Data Scientists… We've Been Sold Lies

00 The Setup

Years in Industry

Large Financial MNC

Hard Learnings

I have been building machine learning models for a large financial MNC for about 4 years. Over time, I have gained knowledge and experience in building and improving machine-learning solutions to real-world data science problems. Throughout this tenure, I have observed that my understanding of data science and machine learning — which I gained through online learning on dummy datasets and Kaggle competitions — when I stepped foot in this field is grossly misrepresented in the real world.

And this is my attempt to share them with you.

01 You Will Not Build Cutting-Edge Machine-Learning Models

As soon as you get your first data science job, you are excited to build your first model. So was I. I was too eager to run the best machine-learning algorithm on real-world datasets and reach accuracy levels of ~95% — remember the iris/adult/titanic datasets?

Businesses are in the business of doing business, not building cutting-edge models.

— a hard truth, year one

Businesses want solutions to problems that improve revenue, profitability, productivity, or save cost. This means sometimes, good enough solutions that do not rely on machine learning can be used to solve business problems. Some of these solutions are 1st generation and act as a launchpad, especially for new marketing solutions where data is limited.

So, if you are not building top-notch best-in-class models within your job, it is for a good reason — timelines, limited data, or a limited understanding of new products within the market. Over time, the problems may saturate and may require innovation. It is then where business understanding combined with best-in-industry models will help improve model performance and subsequently business outcomes.

Note to self: The job isn't to build the most sophisticated model. The job is to solve the business problem — and sometimes the simplest solution is the right one.

02 Modeling Is More Than Running Just an Algorithm

At the beginning of your data science journey, you are exposed to toy datasets like iris/titanic/adult. Once you gain confidence, you participate in Kaggle competitions. These toy problems and competitions create an illusion that modeling is running an algorithm on datasets and improving a pre-defined score — at least, I had that expectation.
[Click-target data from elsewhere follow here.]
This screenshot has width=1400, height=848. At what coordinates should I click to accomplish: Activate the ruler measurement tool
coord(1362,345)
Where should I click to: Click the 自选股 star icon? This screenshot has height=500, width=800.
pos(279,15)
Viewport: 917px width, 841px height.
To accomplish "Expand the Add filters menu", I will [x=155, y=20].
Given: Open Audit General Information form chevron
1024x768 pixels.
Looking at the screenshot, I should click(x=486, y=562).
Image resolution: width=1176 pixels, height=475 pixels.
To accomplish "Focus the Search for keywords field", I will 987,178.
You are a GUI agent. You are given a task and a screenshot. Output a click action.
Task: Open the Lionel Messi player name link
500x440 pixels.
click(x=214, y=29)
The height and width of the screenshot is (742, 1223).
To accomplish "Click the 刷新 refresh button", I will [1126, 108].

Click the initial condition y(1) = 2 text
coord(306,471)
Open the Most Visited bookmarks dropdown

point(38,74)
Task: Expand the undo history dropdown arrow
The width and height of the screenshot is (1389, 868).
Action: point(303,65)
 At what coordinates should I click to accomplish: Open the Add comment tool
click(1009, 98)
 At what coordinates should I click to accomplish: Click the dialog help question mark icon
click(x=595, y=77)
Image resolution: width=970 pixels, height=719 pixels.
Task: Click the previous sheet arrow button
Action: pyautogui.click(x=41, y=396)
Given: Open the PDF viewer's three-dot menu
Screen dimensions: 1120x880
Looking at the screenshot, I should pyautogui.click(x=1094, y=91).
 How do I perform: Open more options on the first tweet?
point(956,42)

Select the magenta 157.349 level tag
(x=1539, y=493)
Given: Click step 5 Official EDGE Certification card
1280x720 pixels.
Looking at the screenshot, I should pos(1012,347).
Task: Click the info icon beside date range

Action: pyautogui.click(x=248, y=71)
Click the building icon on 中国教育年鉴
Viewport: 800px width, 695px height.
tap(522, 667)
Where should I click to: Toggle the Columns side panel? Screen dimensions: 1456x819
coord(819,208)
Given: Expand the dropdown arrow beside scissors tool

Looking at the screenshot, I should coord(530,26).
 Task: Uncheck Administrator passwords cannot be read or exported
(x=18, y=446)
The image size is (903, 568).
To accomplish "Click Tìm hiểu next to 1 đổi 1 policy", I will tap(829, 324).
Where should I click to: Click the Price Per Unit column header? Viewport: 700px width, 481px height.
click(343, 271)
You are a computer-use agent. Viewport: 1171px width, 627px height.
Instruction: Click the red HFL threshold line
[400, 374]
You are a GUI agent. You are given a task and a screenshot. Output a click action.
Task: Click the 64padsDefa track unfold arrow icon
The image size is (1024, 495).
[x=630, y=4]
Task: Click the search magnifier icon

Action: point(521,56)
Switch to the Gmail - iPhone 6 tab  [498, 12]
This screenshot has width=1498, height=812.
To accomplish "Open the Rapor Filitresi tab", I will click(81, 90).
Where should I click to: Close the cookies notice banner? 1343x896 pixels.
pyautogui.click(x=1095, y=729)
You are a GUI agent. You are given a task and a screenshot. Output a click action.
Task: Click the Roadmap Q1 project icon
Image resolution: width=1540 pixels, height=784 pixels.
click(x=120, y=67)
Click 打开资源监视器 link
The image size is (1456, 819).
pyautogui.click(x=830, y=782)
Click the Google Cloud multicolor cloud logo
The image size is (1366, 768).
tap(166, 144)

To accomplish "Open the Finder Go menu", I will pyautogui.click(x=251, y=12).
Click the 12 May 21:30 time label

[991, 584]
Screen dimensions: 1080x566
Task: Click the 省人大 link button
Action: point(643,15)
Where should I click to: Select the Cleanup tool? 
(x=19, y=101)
Much of what goes inside the model building process is hidden, and you won't know it unless you are given a real-world problem that requires generating or saving real dollars. To compare and contrast, let's look at a typical Kaggle competition versus the modeling development cycle I followed.

Kaggle vs. The Real World

🏆 Typical Kaggle Competition

Given well-prepared datasets and a pre-defined performance metric
Compete via feature engineering, hyperparameter tuning, trying multiple algorithms
Submit to a leaderboard; scored on private datasets you improve over time
Defining the dependent variable, data prep, and scoring metric are already done for you

🏢 Modeling in Real World

Business requests a solution, not a model — the problem definition is yours to figure out
Feasibility assessment, alignment on observations, and gathering business context
Single-model solutions preferred — deployability and maintainability matter
Governance, compliance, and sign-off can make or break everything

While Kaggle is the best simulation available for budding data scientists, much of the effort that goes into defining the dependent variable, preparing the datasets, and identifying the best scoring metric is already out of the picture.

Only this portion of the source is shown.